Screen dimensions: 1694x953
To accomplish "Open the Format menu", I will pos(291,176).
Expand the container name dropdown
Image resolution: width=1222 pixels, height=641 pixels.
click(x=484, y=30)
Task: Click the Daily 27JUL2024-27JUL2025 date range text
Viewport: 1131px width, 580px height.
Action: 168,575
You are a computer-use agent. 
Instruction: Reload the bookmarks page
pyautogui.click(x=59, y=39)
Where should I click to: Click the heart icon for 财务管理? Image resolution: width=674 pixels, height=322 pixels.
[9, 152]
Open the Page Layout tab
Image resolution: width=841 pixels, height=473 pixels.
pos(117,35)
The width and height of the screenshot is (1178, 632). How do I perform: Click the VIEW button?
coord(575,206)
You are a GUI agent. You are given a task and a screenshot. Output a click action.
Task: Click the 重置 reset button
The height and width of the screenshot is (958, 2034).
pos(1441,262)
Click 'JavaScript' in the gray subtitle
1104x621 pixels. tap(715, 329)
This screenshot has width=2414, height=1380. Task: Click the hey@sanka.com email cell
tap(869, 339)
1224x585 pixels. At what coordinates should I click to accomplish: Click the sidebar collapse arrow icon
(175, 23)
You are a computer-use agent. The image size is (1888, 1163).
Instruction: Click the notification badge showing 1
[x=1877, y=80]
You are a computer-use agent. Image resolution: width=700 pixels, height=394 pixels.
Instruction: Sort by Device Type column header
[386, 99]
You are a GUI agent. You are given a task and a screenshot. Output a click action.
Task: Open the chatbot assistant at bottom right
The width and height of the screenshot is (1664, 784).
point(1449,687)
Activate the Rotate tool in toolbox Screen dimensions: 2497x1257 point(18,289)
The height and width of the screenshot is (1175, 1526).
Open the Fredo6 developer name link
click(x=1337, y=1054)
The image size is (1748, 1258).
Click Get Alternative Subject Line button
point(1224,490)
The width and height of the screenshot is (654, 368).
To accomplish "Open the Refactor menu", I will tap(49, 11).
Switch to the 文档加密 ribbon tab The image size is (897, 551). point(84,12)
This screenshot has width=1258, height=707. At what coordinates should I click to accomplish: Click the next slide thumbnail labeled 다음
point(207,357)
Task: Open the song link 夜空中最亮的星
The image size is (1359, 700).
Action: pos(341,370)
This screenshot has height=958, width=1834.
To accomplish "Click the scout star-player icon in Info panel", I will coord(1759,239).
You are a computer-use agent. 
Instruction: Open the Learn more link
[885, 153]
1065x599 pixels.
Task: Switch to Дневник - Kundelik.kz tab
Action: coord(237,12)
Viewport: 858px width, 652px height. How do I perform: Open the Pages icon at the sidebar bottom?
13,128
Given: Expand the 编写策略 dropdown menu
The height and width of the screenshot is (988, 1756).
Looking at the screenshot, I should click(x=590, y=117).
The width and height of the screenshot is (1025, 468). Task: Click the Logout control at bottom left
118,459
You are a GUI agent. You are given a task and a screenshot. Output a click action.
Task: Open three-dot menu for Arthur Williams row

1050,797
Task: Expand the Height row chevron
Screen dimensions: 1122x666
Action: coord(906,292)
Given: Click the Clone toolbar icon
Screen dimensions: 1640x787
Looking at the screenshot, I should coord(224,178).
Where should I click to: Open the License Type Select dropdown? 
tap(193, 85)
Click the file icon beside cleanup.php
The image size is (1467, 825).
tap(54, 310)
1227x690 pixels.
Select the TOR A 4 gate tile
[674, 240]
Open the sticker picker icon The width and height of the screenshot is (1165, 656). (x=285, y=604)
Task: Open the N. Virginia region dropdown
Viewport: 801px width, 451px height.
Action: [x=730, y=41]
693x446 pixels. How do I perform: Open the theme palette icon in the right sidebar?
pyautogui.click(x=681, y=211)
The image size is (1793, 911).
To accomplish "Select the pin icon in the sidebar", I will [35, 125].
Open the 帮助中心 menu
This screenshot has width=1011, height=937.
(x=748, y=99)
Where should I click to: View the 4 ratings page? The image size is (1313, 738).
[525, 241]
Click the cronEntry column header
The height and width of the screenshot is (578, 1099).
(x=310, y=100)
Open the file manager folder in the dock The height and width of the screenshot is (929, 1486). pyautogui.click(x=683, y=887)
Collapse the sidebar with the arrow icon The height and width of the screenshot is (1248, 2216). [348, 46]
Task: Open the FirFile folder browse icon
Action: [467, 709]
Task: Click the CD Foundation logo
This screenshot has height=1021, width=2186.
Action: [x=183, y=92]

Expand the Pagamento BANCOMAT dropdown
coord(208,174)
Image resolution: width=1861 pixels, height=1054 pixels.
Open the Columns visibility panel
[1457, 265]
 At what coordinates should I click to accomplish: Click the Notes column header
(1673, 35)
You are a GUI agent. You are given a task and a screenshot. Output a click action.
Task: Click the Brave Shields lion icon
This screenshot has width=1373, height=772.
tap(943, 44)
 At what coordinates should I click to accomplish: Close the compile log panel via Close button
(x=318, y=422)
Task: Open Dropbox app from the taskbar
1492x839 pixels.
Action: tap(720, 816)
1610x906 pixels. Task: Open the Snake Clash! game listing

·····

**DESCRIPTION OF THE TASK:**
The expected response is every record, reproduced word for word.

**ANSWER TO THIS PROBLEM:**
Screen dimensions: 1694x953
To accomplish "Open the Format menu", I will pos(291,176).
Expand the container name dropdown
Image resolution: width=1222 pixels, height=641 pixels.
click(x=484, y=30)
Task: Click the Daily 27JUL2024-27JUL2025 date range text
Viewport: 1131px width, 580px height.
Action: 168,575
You are a computer-use agent. 
Instruction: Reload the bookmarks page
pyautogui.click(x=59, y=39)
Where should I click to: Click the heart icon for 财务管理? Image resolution: width=674 pixels, height=322 pixels.
[9, 152]
Open the Page Layout tab
Image resolution: width=841 pixels, height=473 pixels.
pos(117,35)
The width and height of the screenshot is (1178, 632). How do I perform: Click the VIEW button?
coord(575,206)
You are a GUI agent. You are given a task and a screenshot. Output a click action.
Task: Click the 重置 reset button
The height and width of the screenshot is (958, 2034).
pos(1441,262)
Click 'JavaScript' in the gray subtitle
1104x621 pixels. tap(715, 329)
This screenshot has width=2414, height=1380. Task: Click the hey@sanka.com email cell
tap(869, 339)
1224x585 pixels. At what coordinates should I click to accomplish: Click the sidebar collapse arrow icon
(175, 23)
You are a computer-use agent. The image size is (1888, 1163).
Instruction: Click the notification badge showing 1
[x=1877, y=80]
You are a computer-use agent. Image resolution: width=700 pixels, height=394 pixels.
Instruction: Sort by Device Type column header
[386, 99]
You are a GUI agent. You are given a task and a screenshot. Output a click action.
Task: Open the chatbot assistant at bottom right
The width and height of the screenshot is (1664, 784).
point(1449,687)
Activate the Rotate tool in toolbox Screen dimensions: 2497x1257 point(18,289)
The height and width of the screenshot is (1175, 1526).
Open the Fredo6 developer name link
click(x=1337, y=1054)
The image size is (1748, 1258).
Click Get Alternative Subject Line button
point(1224,490)
The width and height of the screenshot is (654, 368).
To accomplish "Open the Refactor menu", I will tap(49, 11).
Switch to the 文档加密 ribbon tab The image size is (897, 551). point(84,12)
This screenshot has width=1258, height=707. At what coordinates should I click to accomplish: Click the next slide thumbnail labeled 다음
point(207,357)
Task: Open the song link 夜空中最亮的星
The image size is (1359, 700).
Action: pos(341,370)
This screenshot has height=958, width=1834.
To accomplish "Click the scout star-player icon in Info panel", I will coord(1759,239).
You are a computer-use agent. 
Instruction: Open the Learn more link
[885, 153]
1065x599 pixels.
Task: Switch to Дневник - Kundelik.kz tab
Action: coord(237,12)
Viewport: 858px width, 652px height. How do I perform: Open the Pages icon at the sidebar bottom?
13,128
Given: Expand the 编写策略 dropdown menu
The height and width of the screenshot is (988, 1756).
Looking at the screenshot, I should click(x=590, y=117).
The width and height of the screenshot is (1025, 468). Task: Click the Logout control at bottom left
118,459
You are a GUI agent. You are given a task and a screenshot. Output a click action.
Task: Open three-dot menu for Arthur Williams row

1050,797
Task: Expand the Height row chevron
Screen dimensions: 1122x666
Action: coord(906,292)
Given: Click the Clone toolbar icon
Screen dimensions: 1640x787
Looking at the screenshot, I should coord(224,178).
Where should I click to: Open the License Type Select dropdown? 
tap(193, 85)
Click the file icon beside cleanup.php
The image size is (1467, 825).
tap(54, 310)
1227x690 pixels.
Select the TOR A 4 gate tile
[674, 240]
Open the sticker picker icon The width and height of the screenshot is (1165, 656). (x=285, y=604)
Task: Open the N. Virginia region dropdown
Viewport: 801px width, 451px height.
Action: [x=730, y=41]
693x446 pixels. How do I perform: Open the theme palette icon in the right sidebar?
pyautogui.click(x=681, y=211)
The image size is (1793, 911).
To accomplish "Select the pin icon in the sidebar", I will [35, 125].
Open the 帮助中心 menu
This screenshot has width=1011, height=937.
(x=748, y=99)
Where should I click to: View the 4 ratings page? The image size is (1313, 738).
[525, 241]
Click the cronEntry column header
The height and width of the screenshot is (578, 1099).
(x=310, y=100)
Open the file manager folder in the dock The height and width of the screenshot is (929, 1486). pyautogui.click(x=683, y=887)
Collapse the sidebar with the arrow icon The height and width of the screenshot is (1248, 2216). [348, 46]
Task: Open the FirFile folder browse icon
Action: [467, 709]
Task: Click the CD Foundation logo
This screenshot has height=1021, width=2186.
Action: [x=183, y=92]

Expand the Pagamento BANCOMAT dropdown
coord(208,174)
Image resolution: width=1861 pixels, height=1054 pixels.
Open the Columns visibility panel
[1457, 265]
 At what coordinates should I click to accomplish: Click the Notes column header
(1673, 35)
You are a GUI agent. You are given a task and a screenshot. Output a click action.
Task: Click the Brave Shields lion icon
This screenshot has width=1373, height=772.
tap(943, 44)
 At what coordinates should I click to accomplish: Close the compile log panel via Close button
(x=318, y=422)
Task: Open Dropbox app from the taskbar
1492x839 pixels.
Action: tap(720, 816)
1610x906 pixels. Task: Open the Snake Clash! game listing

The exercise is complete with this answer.